Prevalence of irritable bowel syndrome-type symptoms in patients with celiac disease: a meta-analysis

Clin Gastroenterol Hepatol. 2013 Apr;11(4):359-65.e1. doi: 10.1016/j.cgh.2012.11.033. Epub 2012 Dec 13.


Background & aims: Patients with celiac disease (CD) often report symptoms compatible with irritable bowel syndrome (IBS). However, the prevalence of these symptoms in patients with CD and their relation to adherence to a gluten-free diet (GFD) have not been assessed systematically.
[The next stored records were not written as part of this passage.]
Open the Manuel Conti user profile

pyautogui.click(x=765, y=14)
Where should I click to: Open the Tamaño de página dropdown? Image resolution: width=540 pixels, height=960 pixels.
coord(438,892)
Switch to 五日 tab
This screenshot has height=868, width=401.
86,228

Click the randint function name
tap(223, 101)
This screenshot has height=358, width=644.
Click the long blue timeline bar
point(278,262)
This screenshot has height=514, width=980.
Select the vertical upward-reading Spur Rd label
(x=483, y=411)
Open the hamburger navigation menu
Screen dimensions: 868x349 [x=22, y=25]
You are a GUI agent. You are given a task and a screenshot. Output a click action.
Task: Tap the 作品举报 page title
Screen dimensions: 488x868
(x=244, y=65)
Methods: We searched MEDLINE, EMBASE, and EMBASE Classic (through July 2012) to identify cross-sectional surveys or case-control studies reporting prevalence of IBS-type symptoms in adult patients (≥ 16 years old) with established CD. The number of individuals with symptoms meeting criteria for IBS was extracted for each study, according to case or control status and adherence to a GFD. Pooled prevalence and odds ratios (ORs), with 95% confidence intervals (CIs), were calculated. We analyzed data from 7 studies with 3383 participants.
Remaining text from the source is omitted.